[Abstract] [Full Text PDF] (in Japanese / 3729KB) [Members Only And Two Factor Auth.]

J.Jpn. Surg. Soc.. 88(5): 607-612, 1987


Original article

RISK FACTORS FOR SURGICAL REPAIR OF TETRALOGY OF FALLOT : ANALYSIS OF PREOPERATIVE FACTORS BY STEPWISE REGRESSION

Department of Cardiovascular Surgery, Tokyo Women’s Medical College, Second Hospital, Tokyo, Japan
*) Department of Thoracic Surgery, Tokyo University Medical School, Tokyo, Japan

Yoshifumi Kori, Kozo Suma, Yasuo Takeuchi, Kenji Shiroma, Jun Narumi, Tatsuhiko Takahama*)
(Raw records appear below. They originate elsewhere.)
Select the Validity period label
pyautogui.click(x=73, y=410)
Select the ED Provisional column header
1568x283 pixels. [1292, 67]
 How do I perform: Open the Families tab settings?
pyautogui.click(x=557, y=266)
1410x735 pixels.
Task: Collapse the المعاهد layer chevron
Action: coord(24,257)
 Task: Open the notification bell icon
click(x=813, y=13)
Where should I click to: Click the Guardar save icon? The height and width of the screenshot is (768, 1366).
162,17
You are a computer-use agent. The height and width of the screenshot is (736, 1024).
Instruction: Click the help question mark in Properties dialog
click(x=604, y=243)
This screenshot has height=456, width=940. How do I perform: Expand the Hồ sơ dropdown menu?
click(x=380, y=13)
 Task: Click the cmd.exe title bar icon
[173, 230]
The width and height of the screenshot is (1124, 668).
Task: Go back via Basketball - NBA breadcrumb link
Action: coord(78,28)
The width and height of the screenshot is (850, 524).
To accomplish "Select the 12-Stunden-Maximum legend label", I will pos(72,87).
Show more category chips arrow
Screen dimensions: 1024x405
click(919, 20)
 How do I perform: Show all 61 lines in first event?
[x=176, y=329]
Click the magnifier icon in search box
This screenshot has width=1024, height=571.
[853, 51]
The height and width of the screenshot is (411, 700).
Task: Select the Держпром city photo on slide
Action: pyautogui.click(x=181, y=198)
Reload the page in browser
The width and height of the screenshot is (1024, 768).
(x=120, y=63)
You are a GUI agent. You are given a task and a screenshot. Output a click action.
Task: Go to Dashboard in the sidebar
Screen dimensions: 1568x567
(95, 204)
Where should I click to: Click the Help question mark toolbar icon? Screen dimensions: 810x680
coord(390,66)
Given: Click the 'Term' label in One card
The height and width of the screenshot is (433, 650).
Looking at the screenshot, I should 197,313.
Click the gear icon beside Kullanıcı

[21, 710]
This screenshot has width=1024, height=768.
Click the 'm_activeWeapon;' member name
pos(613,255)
Fifty-one patients undergoing total repair of tetralogy of Fallot between November 1977 and June 1985 were analyzed with respect to determinants of operative mortality and postoperative right to left ventricular peak systolic pressure ratio (RV/LV). The risk factors were age, sex (Sex), previous shunting operation (Shunt), extent of right ventricular out flow tract patch (Patch), various PA-indexes, maximal left atrial volume/BSA (LA/BSA), left ventricular enddiastolic volume index (LVEDVI), LVEDVI/normal-LVEDVI, RV/LV, Hb, BSA and weight. Univariate analysis indicated that RV/LV and LA/BSA were associated with operative death. A model for operative mortality with three variables emerged from the multiple stepwise regression analysis : Patch, Shunt and Sex (R=0.421, R2= 0.177, F=3.37). A model for predicted RV/LV with five variables : Weight, Shunt, BSA, Patch and Sex (R=0.602, R2=0.363, F=5.12). However, it was thought difficult to predict operative mortality and postoperative RV/LV by the preoperative variables. Intra-and postoperative factors might have larger influences on operative mortality and RV/LV than the preoperative ones.